◆ **EXCERPTED PASSAGE**
=======

# Can we change ourselves?



## WaywardNowHome (Mar 22, 2009)

After some recent ponderings, I've come across a question that I've wondered many times before yet never really had answered.

Assume that one is a believer and has been regenerated by the Holy Spirit. As far as I know, this means that the believer is now able to choose to obey or disobey God's commandments at every turn, whereas prior to regeneration they had no choice because they only loved sin. If this is correct, then can believers voluntarily change themselves (i.e., alter their behavior) in order to be more holy and righteous?

Here's an example. Suppose that, prior to salvation, I've been struggling with forgiving others and I tend to hold grudges. By the grace of God, I now have eternal life yet still struggle with this sin. Is it in my ability to work and change this aspect of my character? Or is it entirely up to God and His grace to monegistically work change and righteousness into my life?

=======

◆ **DATASET CONTENT**
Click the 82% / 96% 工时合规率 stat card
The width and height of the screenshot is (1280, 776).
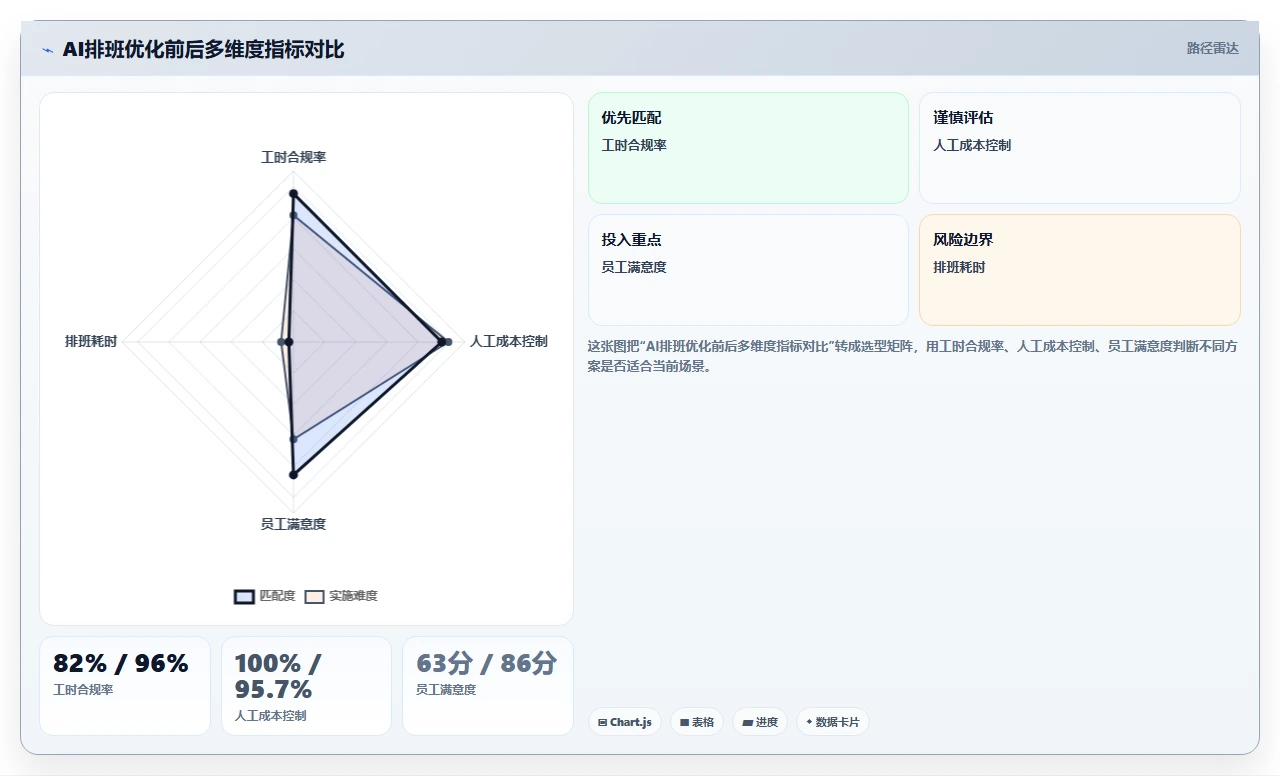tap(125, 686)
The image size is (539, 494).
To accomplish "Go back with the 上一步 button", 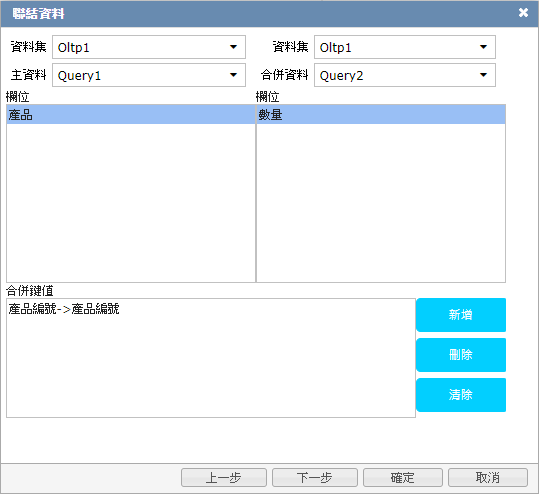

=======

◆ **TASK A**
In the forum post, what sin does the writer name as an ongoing struggle?
◆ **TASK B**
Repeat the forum post word for word from "Assume that one" up to and including "holy and righteous?".
The rows come from a different source than the forum post.

◆ **TASK ANSWER A**
Struggling to forgive others and tending to hold grudges.

◆ **TASK ANSWER B**
Assume that one is a believer and has been regenerated by the Holy Spirit. As far as I know, this means that the believer is now able to choose to obey or disobey God's commandments at every turn, whereas prior to regeneration they had no choice because they only loved sin. If this is correct, then can believers voluntarily change themselves (i.e., alter their behavior) in order to be more holy and righteous?